There is another reason why this objection of defendant cannot be sustained. No objection was made on the trial that the witness was not sworn. Defendant was represented by counsel, who cross-examined the witness without reservations. Even if it be conceded that the witness was not sworn, there is no showing that counsel did not know during- the trial that she was not sworn.

In State v. Hope, 100 Mo. 347, 8 L. R. A. 608, 13 S. W. 490, it was said: “The next assigned error rests on the claim that a witness testified on behalf of the State at the trial without having first been sworn. No objection on this ground was made at the hearing. It appears for the first time in the motion for a new trial, and nothing in the record shows when the fact was discovered by defendant or his counsel. Had the point been suggested when the witness began his statement, or during his examination, the irregularity or oversight of permitting him to testify unsworn, if it existed, could have been easily and promptly rectified, but it was not suggested. After the witness had been examined in chief he was fully examined on the part of the defendant. Thus he was treated by both parties as in all respects fully qualified to testify. It has been held by other courts as well as our own that where an oath is requisite to qualify a person as required by law it may be waived by the competent parties in interest, either expressly or by going forward in the matter without inquiry or objection.”

In Moore v. State, 96 Tenn. 209, 33 S. W. 1046, the court said: “While there is an affidavit of the prisoner *221stating that he only became aware of the fact that this witness gave his testimony without being sworn, after the trial was concluded, yet the record is silent as to when his counsel discovered it. That there was irregularity in thus accepting this testimony is true, but it was one that would easily and promptly have been remedied by the court if attention had been called to it during the trial. The record discloses that after the examination in chief by the State he was turned over to the attorneys of the plaintiff in error, who cross-examined him as one fully qualified to testify. Having thus gone forward without inquiry or objection it must now be taken that there was an implied waiver of the oath of the witness, which is conclusive on the prisoner as well as the State.”

In a note to section 264-B of Wigmore’s edition of Greenleaf on Evidence it is said: “Whether he may [have a new trial] if a witness on the other side testified without having been sworn at all, qucere? If the omission of the oath was known at the time it seems he cannot, but if it was not discovered until after the trial he may.”

. In Dreyer v. People, 188 Ill. 40, it was held that failure to swear an officer to take charge of the jury is waived by the failure of the accused to object at the time, and the question is not open to review upon a writ of error although the point is urged as a ground for a new trial by motion supported by affidavit.
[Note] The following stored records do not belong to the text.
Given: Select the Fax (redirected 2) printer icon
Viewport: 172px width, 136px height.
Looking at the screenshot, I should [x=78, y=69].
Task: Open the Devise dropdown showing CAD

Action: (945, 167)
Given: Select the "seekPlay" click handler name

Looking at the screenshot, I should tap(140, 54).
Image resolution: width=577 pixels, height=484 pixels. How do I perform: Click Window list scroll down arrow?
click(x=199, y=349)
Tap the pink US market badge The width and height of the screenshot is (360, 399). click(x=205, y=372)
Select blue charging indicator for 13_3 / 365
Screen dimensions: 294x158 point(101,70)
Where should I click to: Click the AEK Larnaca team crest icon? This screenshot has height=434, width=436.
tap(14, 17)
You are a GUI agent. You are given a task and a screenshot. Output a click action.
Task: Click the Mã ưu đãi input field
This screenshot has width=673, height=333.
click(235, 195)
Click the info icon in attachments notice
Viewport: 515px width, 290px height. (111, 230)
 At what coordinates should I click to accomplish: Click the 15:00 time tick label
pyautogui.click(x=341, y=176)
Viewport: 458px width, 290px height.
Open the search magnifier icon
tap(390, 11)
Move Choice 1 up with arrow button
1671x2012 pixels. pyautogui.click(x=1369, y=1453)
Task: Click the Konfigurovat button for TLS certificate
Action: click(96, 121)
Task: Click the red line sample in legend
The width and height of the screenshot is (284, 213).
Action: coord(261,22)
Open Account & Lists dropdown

In Lamb v. People, 219 Ill. 399, it was held that the failure of the record to show that an officer was sworn to take charge of the jury, or that a sworn officer did take charge of the jury, cannot be considered where these facts are not shown by a bill of exceptions and it does not appear that the accused objected to the irregularity at the trial.

In People v. Newsome, 291 Ill. 11, it was said: “Counsel for plaintiff in error say they could not waive the objection because they did not know until after the trial that *222the officer was not sworn. It is the duty of plaintiff in error and counsel to take notice of all the steps taken in the progress of the trial, and they have no right to stand by and permit irregular proceedings to take place and then argue such irregularities to be error. Counsel could have ascertained whether or not the officer was sworn, before the jury retired in the officer’s charge, if proper steps had been taken to ascertain such information.” To the same effect are Goldsmith v. State, 22 S. W. 405, State v. Emile, 74 So. 163, Stair v. Smith, 299 S. W. 660, and St. Louis Railroad Co. v. Hairston, 188 id. 838.

Under the above authorities, upon the showing made, the judgment cannot be reversed on the ground that the prosecuting witness was not sworn.

Defendant contends that the punishment is excessive. The statute fixes the punishment for rape at imprisonment in the penitentiary for not less than one year or for life, and the punishment is fixed by the verdict of the jury. While the verdict in this case is severe it is within the statutory limits. There is no contention that incompetent evidence was admitted, that improper remarks were made, that the jury were improperly instructed, or that the statute fixing the punishment is unconstitutional. The evidence shows that a married man thirty-eight years of age was guilty of rape on a child twelve years old. He was arrested in May, 1928. This did not serve as warning to him but he continued his attentions to the child and was guilty of assaulting her over three months after his arrest. This court cannot say that a punishment authorized by law is disproportionate to the nature of the offense unless the law itself is subject to that objection and is in violation of constitutional provisions. People v. Elliott, 272 Ill. 592.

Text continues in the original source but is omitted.